__PASSAGE SHOWN__:

The Shudras had to wait until Muslim rule to acquire the right to private property. Shudra landlordism gradually came into being, but benefitted only a narrow set of castes, exacerbating the stratification of the varna. Landed wealth did not bring any wealth of new ideas. Muslim rule did not greatly diminish the status of the Brahmins, who retained much of their power over education and spirituality. They retained their hold over Shudra minds.

The first real challenge to this came in the colonial period—both from Christian missionary schools, and from efforts at compulsory universal education in the latter part of British rule. The Shudras, rather than embrace English-language education, let themselves be swayed by Brahmin nationalist propaganda. Bal Gangadhar Tilak, a Brahmin now considered a national icon, was emblematic. After Jotirao and Savitribai Phule, both Shudras, established their pioneering movement of education for women and oppressed castes in Maharashtra, Tilak marshalled Brahmin criticism against them. He opposed all calls for universal education, arguing that educating women and the oppressed castes would endanger the caste order, and so, in his view, the Indian nation. Brahmin nationalists also portrayed the missionary schools as an existential threat, and campaigned against them. The Shudras, by and large, rallied behind the nationalists.

Screen grounding examples:
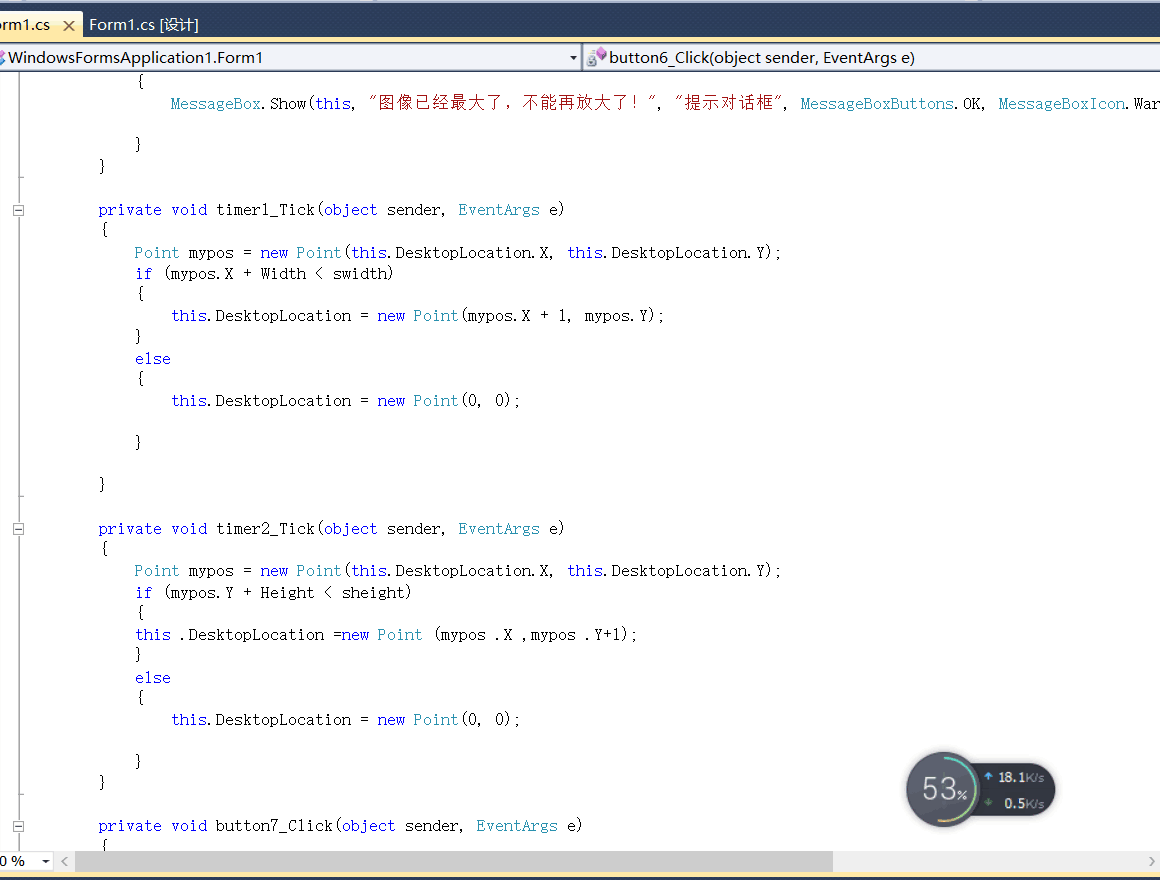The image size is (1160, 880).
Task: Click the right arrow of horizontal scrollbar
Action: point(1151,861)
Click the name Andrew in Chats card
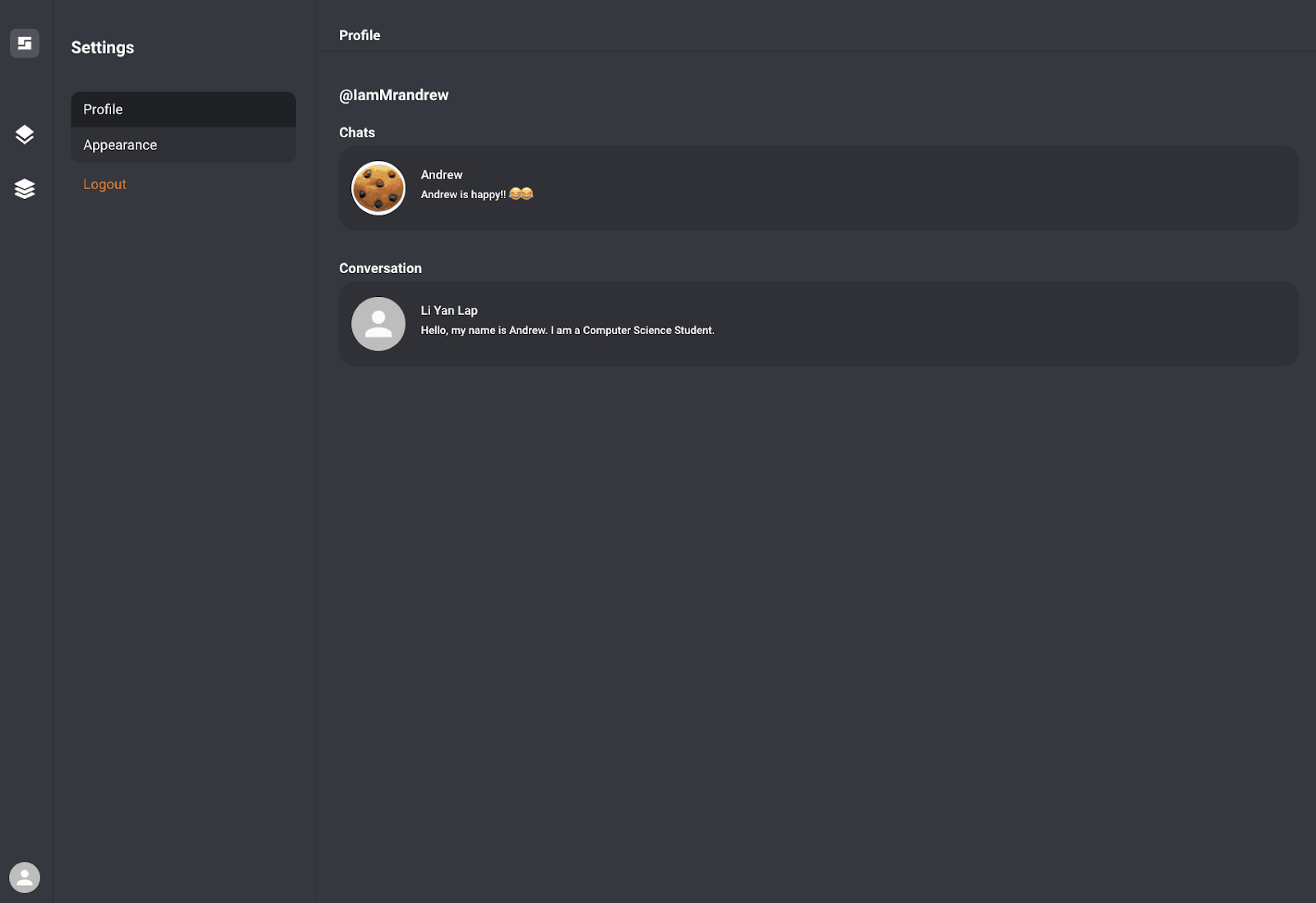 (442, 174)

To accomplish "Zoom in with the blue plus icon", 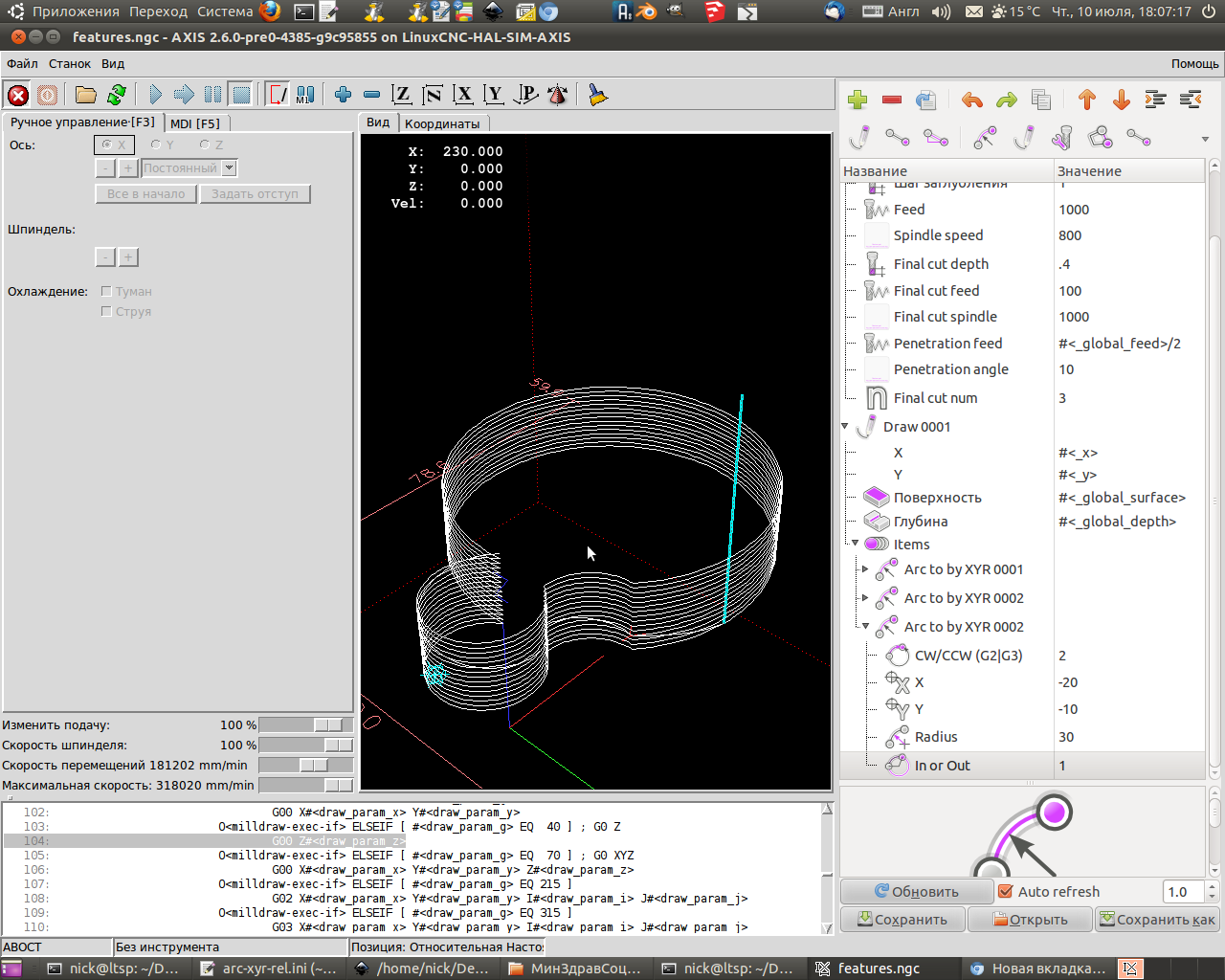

__THE TASKS__:
A. Answer these questions using the passage on the Shudras above:
(i) Under whose rule did the Shudras gain the right to private property?
(ii) Under Muslim rule, over which two areas did the Brahmins keep much of their power?
(iii) Which two Shudras founded the pioneering education movement in Maharashtra?
B. Duplicate the part of the passage on the Shudras that runs between "The Shudras had" and "over Shudra minds.", inclusive.
C. Pick up the passage on the Shudras and their education after its final sentence, and write the continuation.

__TASK-BY-TASK OUTPUTS__:
A.
(i) Muslim rule
(ii) Education and spirituality
(iii) Jotirao and Savitribai Phule

B.
The Shudras had to wait until Muslim rule to acquire the right to private property. Shudra landlordism gradually came into being, but benefitted only a narrow set of castes, exacerbating the stratification of the varna. Landed wealth did not bring any wealth of new ideas. Muslim rule did not greatly diminish the status of the Brahmins, who retained much of their power over education and spirituality. They retained their hold over Shudra minds.

C.
Many Brahmins, meanwhile, were early adopters of English education. William Carey, a British Christian missionary, and Ram Mohan Roy, a Bengali Brahmin, established a famous English-medium school in Kolkata in the early nineteenth century. The Banias also founded English schools in western India soon after. Both these varnas enthusiastically sent their sons to English schools, and these sons filled the administrative and legal positions that the British opened up to Anglophone Indians. Nehru, Lohia and Gandhi were all products of this trend.

When the British left, the Brahmins stepped smoothly into their place in the government. Now they had almost complete bureaucratic and political power, in addition to their control over spiritual and religious institutions. Nehru became the prime minister. His 17-year rule entrenched the structure of education in independent India. Brahmins and a few other elites, including many Banias, went to expensive, private English-medium schools. Everyone else was kept to poor public schools that taught in regional languages. Top, government-funded universities preferred graduates of elite private schools because of their “merit,” subsidising higher education for the already rich and dominant.

With the arrival of the Mandal reservations, Shudras finally have a chance at meaningful higher education as well. But, at university and beyond, they are hobbled by two legacies.

The first is their lack of proficiency in English. Most Shudras, like Dalits and Adivasis, still educate their children in government schools and in their regional languages. Compared to the Brahmins and Banias, they are almost two centuries behind in acquiring the language. Most of them are carried away by the Brahminical propaganda that regional-language nationalism is their asset, but it is not. The Shudras have never raised a demand for English-language education in all government schools across the country. The country’s top public and private universities function in English, but for most Shudra students it is too late to improve their skill in the language by the time they get to these institutions.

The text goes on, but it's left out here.